A Defense of Work on Mathematical AI Safety

AI Safety was, a decade ago, nearly synonymous with obscure mathematical investigations of hypothetical agentic systems. Fortunately or unfortunately, this has largely been overtaken by events; the successes of machine learning and the promise, or threat, of large language models has pushed thoughts of mathematics aside for many in the “AI Safety” community. The once pre-eminent advocate of this class of “agent foundations” research for AI safety, Eliezer Yudkowsky, has more recently said that timelines are too short to allow this agenda to have a significant impact. This conclusion seems at best premature.

Foundational research is useful for prosaic alignment

First, the value of foundational and mathematical research can be synergistic with both technical progress on safety, and with insight into how and where safety is critical. Many machine learning research agendas for safety are investigating issues identified years earlier by foundational research, and are at least partly informed by that research. Current mathematical research could play a similar role in the coming years, as more funding and research are increasingly available for safety. We have also repeatedly seen the importance of foundational research arguments in discussions of policy, from Bostrom’s book to policy discussions at OpenAI, Anthropic, and DeepMind. These connections may be more conceptual than direct, but they are still relevant.

Long timelines are possible

Second, timelines are uncertain. If timelines based on technical progress are short, many claim that we have years not decades until safety must be solved. But this assumes that policy and governance approaches fail, and that we therefore need a full technical solution in the short term. It also seems likely that short timelines make all approaches less likely to succeed. On the other hand, if timelines for technical progress are longer, fundamental advances in understanding, such as those provided by more foundational research, are even more likely to assist in finding or building more technical routes toward safer systems.

Aligning AGI ≠ aligning ASI

Third, even if safety research is successful at “aligning” AGI systems, both via policy and technical solutions, the challenges of ASI (Artificial SuperIntelligence) still loom large. One critical claim of AI-risk skeptics is that recursive self-improvement is speculative, so we do not need to worry about ASI, at least yet. They also often assume that policy and prosaic alignment is sufficient, or that approximate alignment of near-AGI systems will allow them to approximately align more powerful systems. Given any of those assumptions, they imagine a world where humans and AGI will coexist, so that even if AGI captures an increasing fraction of economic value, it won’t be fundamentally uncontrollable. And even according to so-called Doomers, in that scenario, for some period of time it is likely policy changes, governance, limited AGI deployment, and human-in-the-loop and similar oversight methods to limit or detect misalignment will be enough to keep AGI in check. This provides a stop-gap solution, optimistically for a decade or even two—a critical period—but is insufficient later. And despite OpenAI’s recent announcement that they plan to solve Superalignment, there are strong arguments that control of strongly superhuman AI systems will not be amenable to prosaic alignment, and policy-centric approaches will not allow control.

Resource Allocation

Given the above claims, a final objection is based on resource allocation, in two parts. First, if language model safety was still strongly funding constrained, those areas would be higher leverage, and avenues of foundational and mathematical research would be less marginally beneficial routes for spending. Similarly, if the individuals likely to contribute to mathematical AI safety were all just as well suited to computational deep learning safety research, their skills might be better directed towards machine learning safety. Neither of these is the case.
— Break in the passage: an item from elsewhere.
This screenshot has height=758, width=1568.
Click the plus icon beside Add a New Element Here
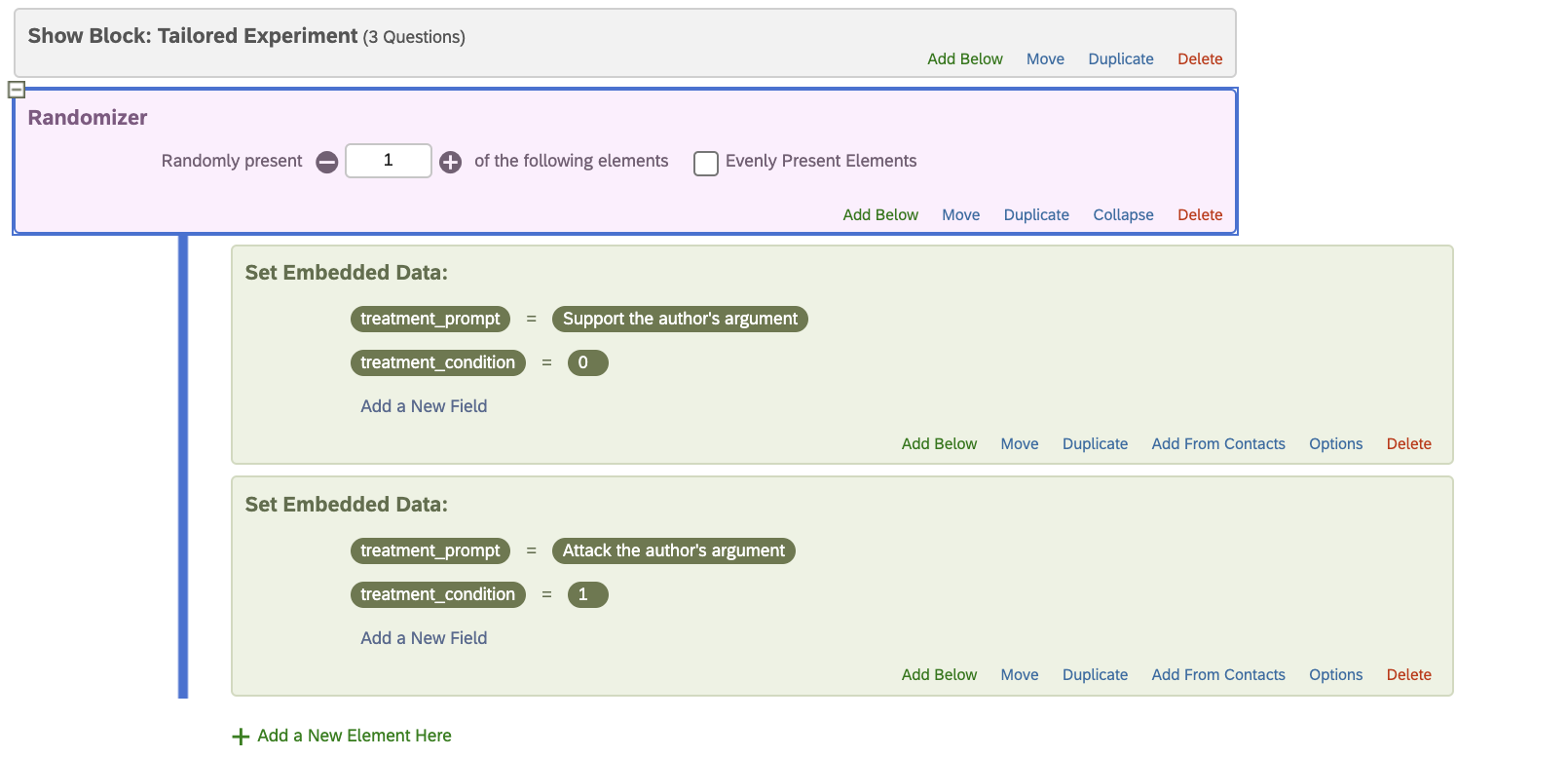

Of course, investments in agent foundations research are unlikely to directly lead to safety within a few years, and it would be foolish to abandon or short-change efforts that are critical to the coming decade. But even in the short term, these approaches may continue to have important indirect effects, including both deconfusion, and informing other approaches.

As a final point, pessimistically, these types of research are among the least capabilities-relevant AI safety work being considered, so they are low risk. Optimistically, this type of research is very useful in the intermediate term future, and is invaluable should we manage to partially align language models, and need to consider what is next for alignment.

Thank you to Vanessa Kosoy and Edo Arad for helpful suggestions and feedback. All errors are, of course, my own.